Express the text as a JSON list of strings, one string per line, beginning at the line that contains "At what coordinates should I click to accomplish: Click" and stopping after the line that contains "point(354,430)". Skip blank lines and leave the pictures out.

======== Records provided ========

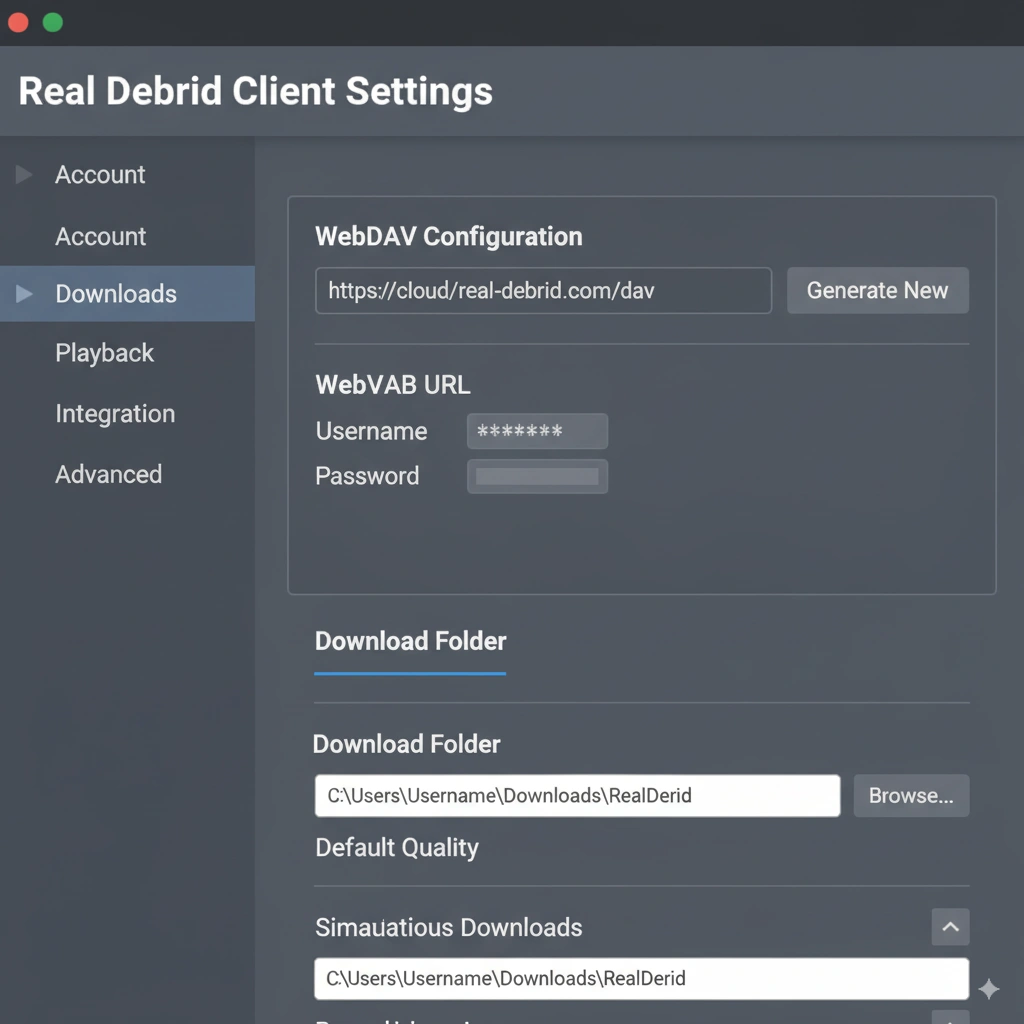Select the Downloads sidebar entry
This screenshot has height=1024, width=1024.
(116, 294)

========
======== Records provided ========

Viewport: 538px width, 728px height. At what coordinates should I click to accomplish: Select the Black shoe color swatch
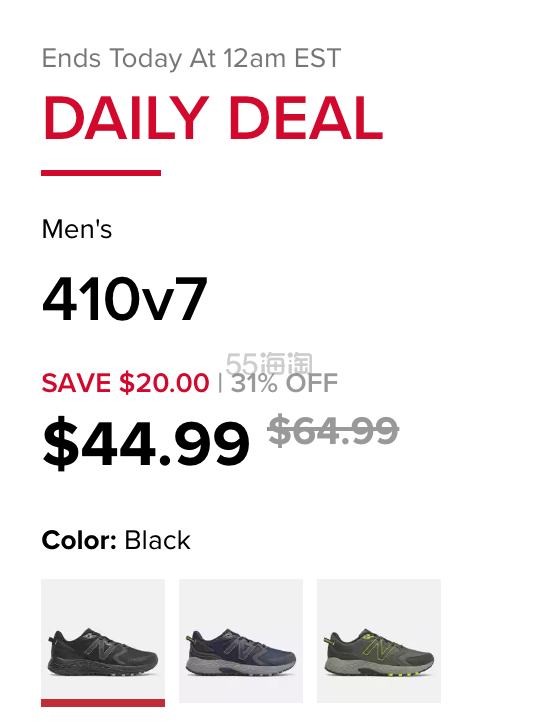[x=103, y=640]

========
======== Records provided ========

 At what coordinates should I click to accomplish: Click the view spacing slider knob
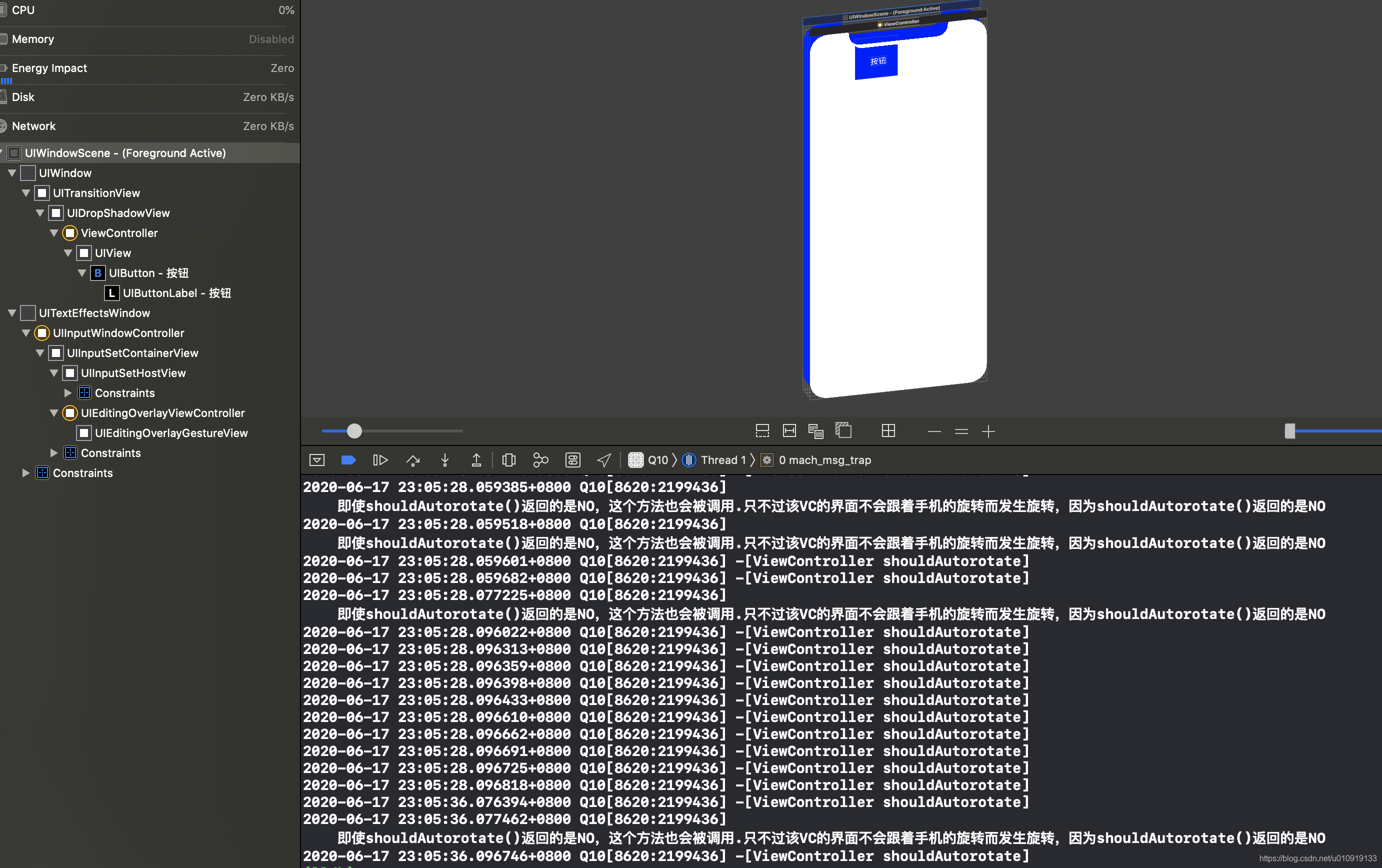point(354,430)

========

__Completed task__:
[
  " At what coordinates should I click to accomplish: Click the view spacing slider knob",
  "point(354,430)"
]